» **Data for processing**:
########
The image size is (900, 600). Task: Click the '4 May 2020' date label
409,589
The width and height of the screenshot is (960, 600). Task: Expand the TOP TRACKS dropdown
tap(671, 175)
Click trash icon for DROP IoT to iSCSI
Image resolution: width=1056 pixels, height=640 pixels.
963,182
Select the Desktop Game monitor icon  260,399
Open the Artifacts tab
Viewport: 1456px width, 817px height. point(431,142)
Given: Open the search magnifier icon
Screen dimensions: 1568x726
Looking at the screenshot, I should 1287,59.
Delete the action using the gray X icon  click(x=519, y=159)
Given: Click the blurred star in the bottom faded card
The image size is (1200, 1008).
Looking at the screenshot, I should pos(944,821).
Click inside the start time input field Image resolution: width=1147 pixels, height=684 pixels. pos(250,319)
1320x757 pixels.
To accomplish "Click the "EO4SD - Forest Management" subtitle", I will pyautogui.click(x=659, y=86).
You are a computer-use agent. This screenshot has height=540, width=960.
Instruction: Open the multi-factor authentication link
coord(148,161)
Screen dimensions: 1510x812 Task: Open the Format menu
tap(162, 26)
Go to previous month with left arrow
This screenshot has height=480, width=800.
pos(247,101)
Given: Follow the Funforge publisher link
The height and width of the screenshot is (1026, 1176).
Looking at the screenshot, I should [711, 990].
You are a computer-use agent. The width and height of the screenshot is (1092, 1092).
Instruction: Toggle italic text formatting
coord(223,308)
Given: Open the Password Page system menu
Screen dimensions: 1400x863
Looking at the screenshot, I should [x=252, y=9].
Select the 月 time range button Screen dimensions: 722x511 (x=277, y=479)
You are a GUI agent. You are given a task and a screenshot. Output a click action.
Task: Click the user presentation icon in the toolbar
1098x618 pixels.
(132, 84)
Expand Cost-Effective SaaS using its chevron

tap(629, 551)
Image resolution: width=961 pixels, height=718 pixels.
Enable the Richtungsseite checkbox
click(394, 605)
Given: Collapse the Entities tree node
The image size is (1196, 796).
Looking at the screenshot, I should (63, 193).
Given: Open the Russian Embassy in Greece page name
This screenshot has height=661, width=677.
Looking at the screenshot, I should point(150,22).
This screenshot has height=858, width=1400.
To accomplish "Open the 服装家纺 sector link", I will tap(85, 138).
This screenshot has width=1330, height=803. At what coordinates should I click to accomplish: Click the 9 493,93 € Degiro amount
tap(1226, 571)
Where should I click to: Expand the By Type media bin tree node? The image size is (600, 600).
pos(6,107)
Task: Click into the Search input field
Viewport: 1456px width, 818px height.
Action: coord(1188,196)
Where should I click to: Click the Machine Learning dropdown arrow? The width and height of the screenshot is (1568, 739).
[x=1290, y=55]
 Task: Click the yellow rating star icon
########
» **Short problem**: Begin at the line that has "Image resolution: width=961" and stop after the last line of the listing. Reproduce those lines with "Machine Learning" changed to "Deep Learning" and everything else left as it is.

» **Task output**:
Image resolution: width=961 pixels, height=718 pixels.
Enable the Richtungsseite checkbox
click(394, 605)
Given: Collapse the Entities tree node
The image size is (1196, 796).
Looking at the screenshot, I should (63, 193).
Given: Open the Russian Embassy in Greece page name
This screenshot has height=661, width=677.
Looking at the screenshot, I should point(150,22).
This screenshot has height=858, width=1400.
To accomplish "Open the 服装家纺 sector link", I will tap(85, 138).
This screenshot has width=1330, height=803. At what coordinates should I click to accomplish: Click the 9 493,93 € Degiro amount
tap(1226, 571)
Where should I click to: Expand the By Type media bin tree node? The image size is (600, 600).
pos(6,107)
Task: Click into the Search input field
Viewport: 1456px width, 818px height.
Action: coord(1188,196)
Where should I click to: Click the Deep Learning dropdown arrow? The width and height of the screenshot is (1568, 739).
[x=1290, y=55]
 Task: Click the yellow rating star icon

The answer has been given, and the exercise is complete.